Sarepta Pushes Forward with Gene Therapy for LGMD Despite Regulatory Hurdles

Sarepta Therapeutics, a company known for its gene therapy developments, is continuing to pursue its investigational treatment for limb-girdle muscular dystrophy (LGMD) despite recent setbacks and a strategic pivot towards siRNA therapies. The company's perseverance with SRP-9003, its LGMD gene therapy candidate, comes amid significant regulatory challenges and safety concerns that have shaken the biotech's gene therapy platform.

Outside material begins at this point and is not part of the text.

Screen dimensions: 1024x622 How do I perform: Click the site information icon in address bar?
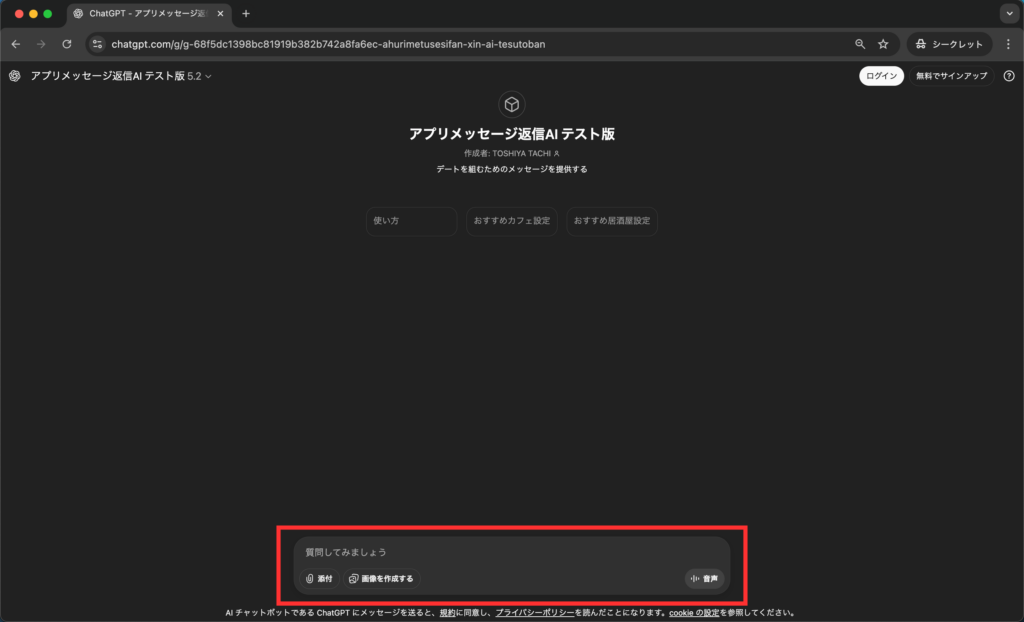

Promising Data Amidst Safety Concerns

At the 30th annual International Congress of the World Muscle Society (WMS) in Vienna, Sarepta presented late-stage data for SRP-9003 that showed promise. The Phase III EMERGENE study, which included 17 LGMD patients, demonstrated that the gene therapy met its primary endpoint. Non-ambulatory patients experienced a 23.9% average increase in beta-sarcoglycan protein expression, while ambulatory patients saw a 43.4% increase. This protein is crucial for muscle structure and function.

Safety was a key focus at the WMS meeting, given the recent patient deaths associated with Sarepta's gene therapies. While over 40% of patients in the EMERGENE study experienced adverse events indicative of acute liver injury, none were deemed related to SRP-9003. This data provides some reassurance, although regulatory scrutiny remains high.

Regulatory Challenges and Strategic Decisions

The FDA has placed a clinical hold on all of Sarepta's gene therapy programs for LGMD, including SRP-9003, citing "unreasonable and significant risk of illness or injury" to study participants. This decision came after three patient deaths linked to Sarepta's gene therapy platform, including its Duchenne muscular dystrophy treatment, Elevidys.

Despite these setbacks, Sarepta is pushing forward with SRP-9003. The company's decision is based on several factors:

1. Positive net present value (NPV) analysis, according to Uy Ear, VP of U.S. Healthcare-Biotechnology at Mizuho Securities.
2. SRP-9003's advanced stage of development compared to other LGMD programs.
3. A sense of duty to the LGMD patient community, particularly those with the severe LGMD 2E subtype.

However, analysts remain cautious. Andrew Tsai from Jefferies notes that the probability of success for SRP-9003 has declined due to FDA dynamics, while Andy Chen from Wolfe Research assigns no value to the therapy in their model due to "extreme FDA uncertainty."

Potential Path Forward

Sarepta is exploring ways to address safety concerns and regain FDA confidence. One proposed strategy involves using the immunosuppressant sirolimus as a prophylactic measure to prevent liver damage. An independent abstract presented at the WMS meeting showed some promise for this approach when used with Elevidys, though results were not statistically significant.

Louise Rodino-Klapac, VP of R&D and technical operations at Sarepta, stated that the company's immediate focus is on completing regulatory interactions and submitting a biologics license application (BLA) for SRP-9003 as soon as possible.

As Sarepta navigates these challenges, the outcome of SRP-9003 could have significant implications not only for LGMD patients but also for the company's financial future and the broader field of gene therapy development.